Bumble a déjà mené des expériences de marketing. La Bumble Hive, présentée dans la vidéo ci-dessus, offre un lieu de rencontre physique. Avec le lancement de BumbleSpot, la société a pris note du livret de jeu de Yelp. Comprenant qu'il peut être difficile pour des étrangers de passer du numérique au réel, Bumble propose des autocollants pour les établissements de renom à afficher dans leurs fenêtres. Les autocollants les désignent comme des lieux de rencontre parfaits. Le lancement d'une publication imprimée s'inscrit dans ces efforts de marketing, mais c'est aussi une tendance technologique.

L'énigme du contenu de marque

Dans un récent épisode de How I Built This, Jennifer Rubio, cofondatrice de la marque de voyages Away, explique pourquoi sa société a lancé un magazine imprimé avant de lancer un produit réel. C'était un moyen ingénieux de débarquer les précommandes avant que ses bagages ne soient prêts à être expédiés.

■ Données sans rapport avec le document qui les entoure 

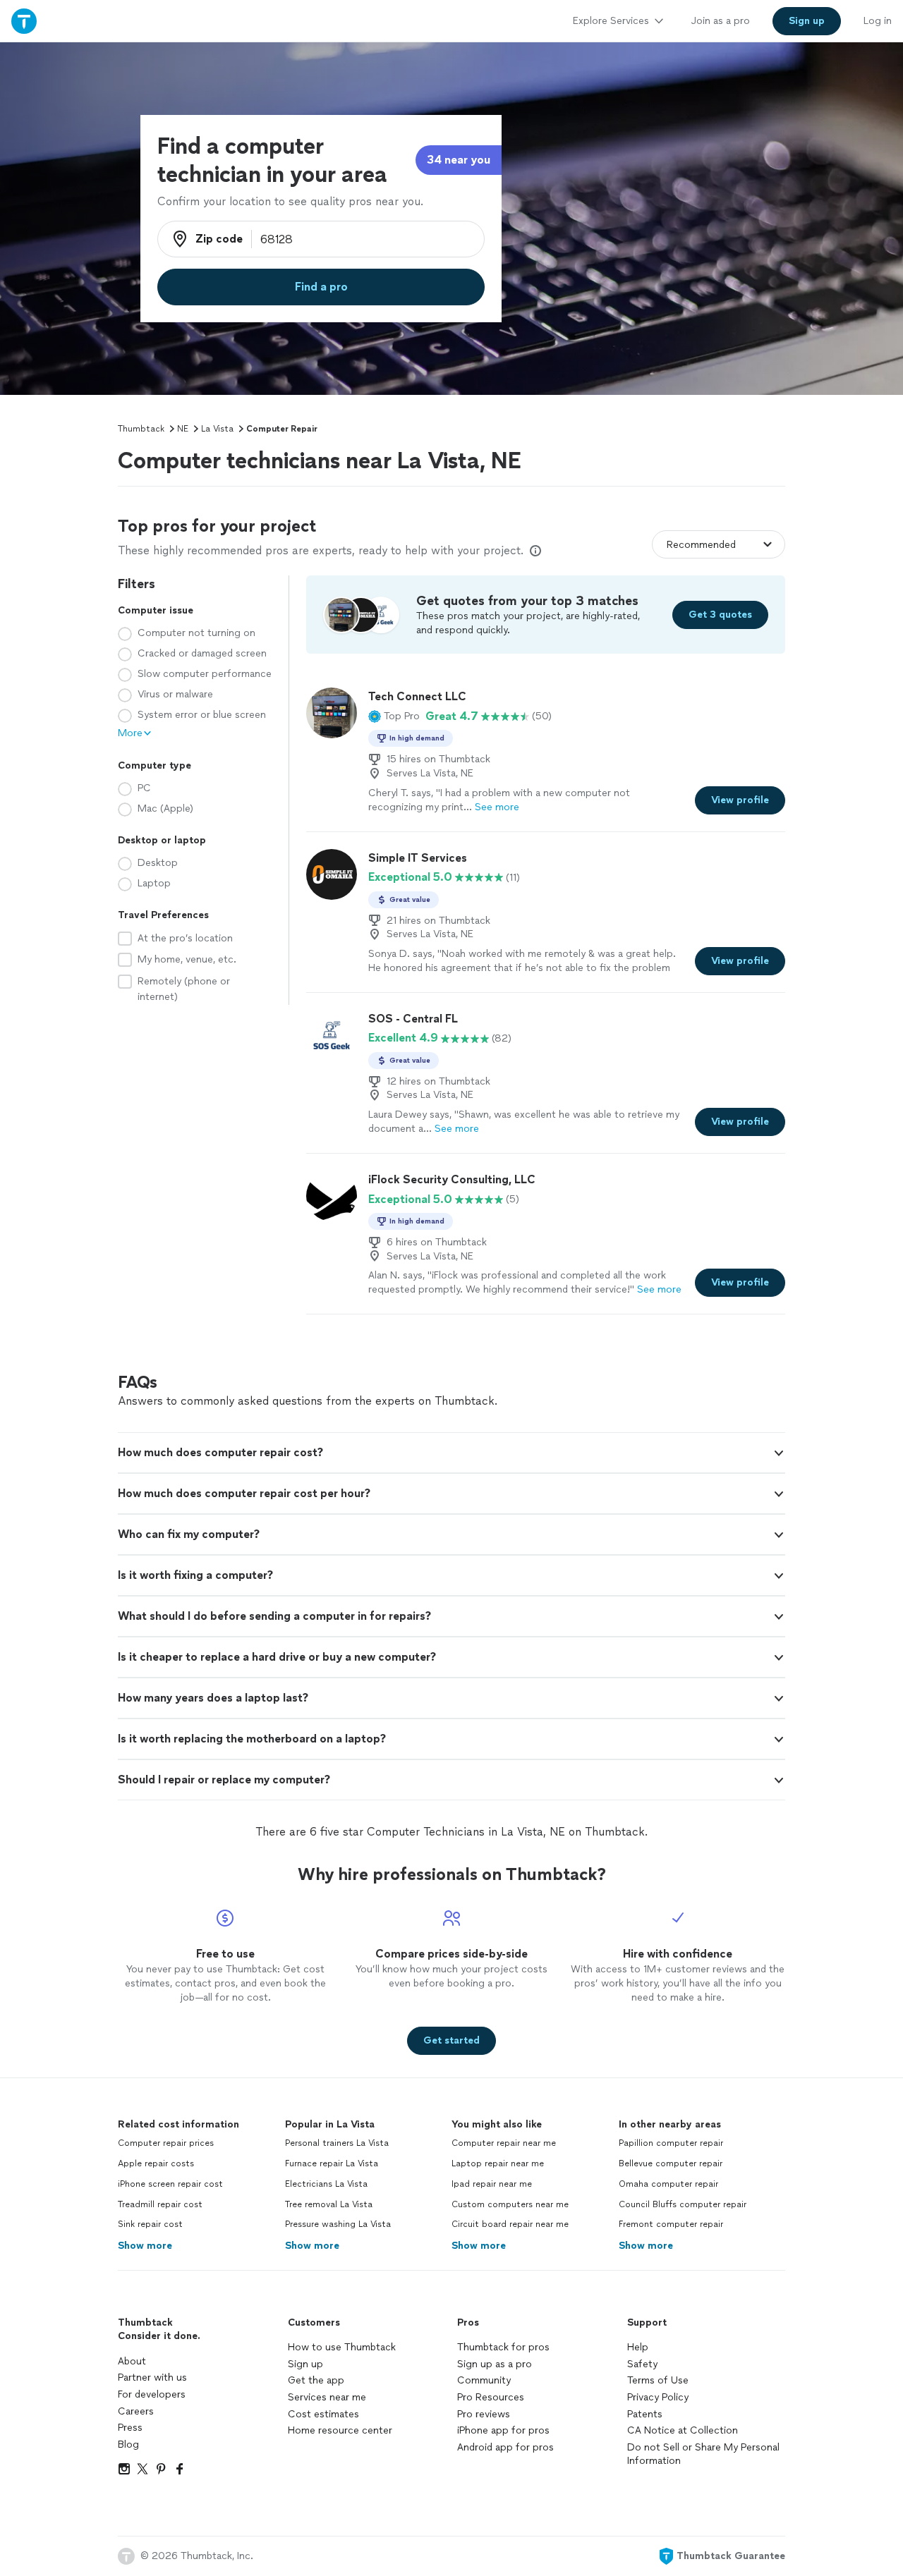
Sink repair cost (150, 2224)
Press (130, 2428)
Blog (128, 2444)
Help (637, 2347)
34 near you (458, 159)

Un magazine de style de vie est un moyen efficace pour une startup de communiquer ses valeurs et de s’introduire dans le monde physique. Même si un public souhaitable ne veut pas lire 100 pages de contenu de marque, le simple fait de voir une marque représentée sur une table basse a de la valeur. Uber, Facebook et Airbnb ne sont que quelques-unes des grandes entreprises de haute technologie qui ont donné leur chance à l’imprimerie. Cela est d'autant plus logique pour des marques comme Airbnb et Away qui font partie du secteur des voyages, en raison des sentiments positifs que l'on associe à l'évasion du voyage.

Même si aucun de ces magazines n’est considéré comme problématique (bien peut-être Facebook et Uber, uniquement sur la base de comportements antérieurs), ils pourraient l’être. La semaine dernière, la suppression virale de la publicité native par les médias exprime les préoccupations liées à la montée du contenu de marque à l’ère numérique. Il existe une distinction entre la publicité native et le contenu de marque, mais les deux méritent un certain contrôle.

Il est difficile de tracer une ligne dure en ce qui concerne le contenu de marque, car la plupart du contenu est parrainé d'une manière ou d'une autre. Même si c’est «des téléspectateurs comme vous» et qu’il est livré avec un sac «gratuit», des conditions sont inévitablement imposées par les sponsors et les plateformes qui distribuent le contenu. La distribution indépendante n’est pas entravée par ces intérêts, mais la portée potentielle du contenu est probablement réduite.

Alors qu’une éthique punk rock d’authenticité sans compromis a ses mérites, il est réflexif et perspicace de rejeter le contenu de marque comme impur s’agissant des magazines de style de vie. Pour le meilleur ou pour le pire, une publication comme Bumble Mag pourrait être l'avenir de l'impression. Étant donné qu’il a des publicités comme un magazine traditionnel et qu’il n’a jamais eu (ou n’a jamais besoin) de la gravitas du Washington Post, cela pourrait être une voie durable pour les magazines lifestyle.